Today’s modern call centers have sophisticated technology at their disposal, such as artificial intelligence-based call routing, real-time sentiment analysis, omnichannel capabilities, CRM integrations, and speech analytics.

However, these technologies are rather costly and difficult to implement. If your employees still work with old-school software and manually log each incoming call, or you cannot provide email and chat services in addition to the phone, then you lack a proper technological stack for that.

  1. Your Core Team is Getting Distracted

And this one may be a bit more subtle but no less significant. When you have your leadership team investing countless hours each week on other important tasks, that’s time being taken away from developing the product or growing the company.

When customer service has silently turned into one of your major sources of distraction, perhaps it’s worth considering: should we be wasting our best talent here?

  1. Customer Satisfaction Scores are Slipping

Long waiting periods. Inconsistency in responses. Unconfident agents. Should the results of your CSAT surveys keep going down, or should customers keep complaining about customer support, then this status quo does not work.

The customers do not care whether your team of support professionals works internally or externally. All that they want to get is fast and polite problem-solving. And if you fail at delivering this result, maybe someone else can help.

  1. You Need 24/7 Coverage But Can't Justify the Cost

A round-the-clock availability is expected by customers, especially when you deal with customers from different time zones or even countries. However, having a night shift is costly and complicated, and usually means setting up skeleton teams that cannot work effectively.

When you are providing restricted working hours only because there is no way for your business to be available during nighttime, you are missing the chance to make your customer experience as great as possible.

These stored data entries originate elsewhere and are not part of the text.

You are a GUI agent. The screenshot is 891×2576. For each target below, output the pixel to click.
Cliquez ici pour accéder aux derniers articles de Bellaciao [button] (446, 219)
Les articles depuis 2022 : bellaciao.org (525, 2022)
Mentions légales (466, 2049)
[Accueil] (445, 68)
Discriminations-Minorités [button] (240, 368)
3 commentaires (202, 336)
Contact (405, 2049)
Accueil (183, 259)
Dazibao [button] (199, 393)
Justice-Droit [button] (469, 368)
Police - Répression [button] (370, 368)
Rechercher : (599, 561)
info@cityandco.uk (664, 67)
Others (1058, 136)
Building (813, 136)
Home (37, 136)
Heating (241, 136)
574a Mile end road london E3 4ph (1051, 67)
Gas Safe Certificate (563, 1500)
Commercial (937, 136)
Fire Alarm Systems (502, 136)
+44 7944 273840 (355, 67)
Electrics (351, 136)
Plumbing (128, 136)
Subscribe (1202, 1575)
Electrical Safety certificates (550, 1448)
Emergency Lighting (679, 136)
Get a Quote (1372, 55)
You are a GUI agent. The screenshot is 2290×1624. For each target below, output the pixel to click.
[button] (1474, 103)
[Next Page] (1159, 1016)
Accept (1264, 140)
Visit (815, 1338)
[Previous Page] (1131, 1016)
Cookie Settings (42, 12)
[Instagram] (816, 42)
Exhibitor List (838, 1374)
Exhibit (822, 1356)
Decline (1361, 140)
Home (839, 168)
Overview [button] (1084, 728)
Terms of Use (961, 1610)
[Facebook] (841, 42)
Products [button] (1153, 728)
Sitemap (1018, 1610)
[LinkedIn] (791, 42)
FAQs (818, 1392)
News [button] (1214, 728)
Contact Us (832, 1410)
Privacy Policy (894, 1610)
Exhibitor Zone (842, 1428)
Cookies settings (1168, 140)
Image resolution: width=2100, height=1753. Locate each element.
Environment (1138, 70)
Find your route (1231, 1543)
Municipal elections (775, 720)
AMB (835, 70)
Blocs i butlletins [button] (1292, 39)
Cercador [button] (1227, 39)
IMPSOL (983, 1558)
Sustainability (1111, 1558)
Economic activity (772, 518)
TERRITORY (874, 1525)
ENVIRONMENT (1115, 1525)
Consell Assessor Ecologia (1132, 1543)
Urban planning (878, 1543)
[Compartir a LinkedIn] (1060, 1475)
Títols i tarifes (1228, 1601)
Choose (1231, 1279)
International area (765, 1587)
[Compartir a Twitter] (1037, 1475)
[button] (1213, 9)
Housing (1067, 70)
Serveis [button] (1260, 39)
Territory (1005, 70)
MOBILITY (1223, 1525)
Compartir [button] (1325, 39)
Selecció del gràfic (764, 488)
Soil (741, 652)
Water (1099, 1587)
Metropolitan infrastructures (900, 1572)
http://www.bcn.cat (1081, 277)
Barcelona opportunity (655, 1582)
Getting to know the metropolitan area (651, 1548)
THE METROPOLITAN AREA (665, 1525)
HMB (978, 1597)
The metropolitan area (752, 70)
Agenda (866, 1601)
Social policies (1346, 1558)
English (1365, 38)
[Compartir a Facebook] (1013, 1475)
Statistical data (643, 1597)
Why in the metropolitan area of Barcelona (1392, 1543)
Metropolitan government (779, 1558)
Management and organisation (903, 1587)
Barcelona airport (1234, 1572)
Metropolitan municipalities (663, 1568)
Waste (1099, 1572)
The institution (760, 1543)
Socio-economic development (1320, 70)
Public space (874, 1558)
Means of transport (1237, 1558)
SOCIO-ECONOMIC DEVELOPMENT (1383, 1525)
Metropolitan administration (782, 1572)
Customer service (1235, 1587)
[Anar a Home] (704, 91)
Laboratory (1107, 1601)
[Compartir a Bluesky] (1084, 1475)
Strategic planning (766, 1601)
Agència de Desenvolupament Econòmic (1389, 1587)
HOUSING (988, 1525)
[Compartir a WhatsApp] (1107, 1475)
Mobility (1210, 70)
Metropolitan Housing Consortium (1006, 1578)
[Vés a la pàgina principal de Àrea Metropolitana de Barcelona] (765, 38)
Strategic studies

There are some outsourcing companies that provide round-the-clock services at a much lower cost than building them internally.

So, What Should You Do Next?

Running your call center in-house is not a good choice. However, if you identified two to three characteristics from the above list, then there might be a reason for a discussion.

Outsourcing is certainly not an easy choice because some factors need consideration before choosing the right provider; yet, simply doing things on your own just because you have always been doing things this way is not a wise decision either.

Begin with an audit to identify your actual costs per contact, CSAT, agent turnover, and how much leadership time is spent on managing agents. The numbers won't lie.

Successful companies are those that know when to ask for assistance rather than handle everything alone.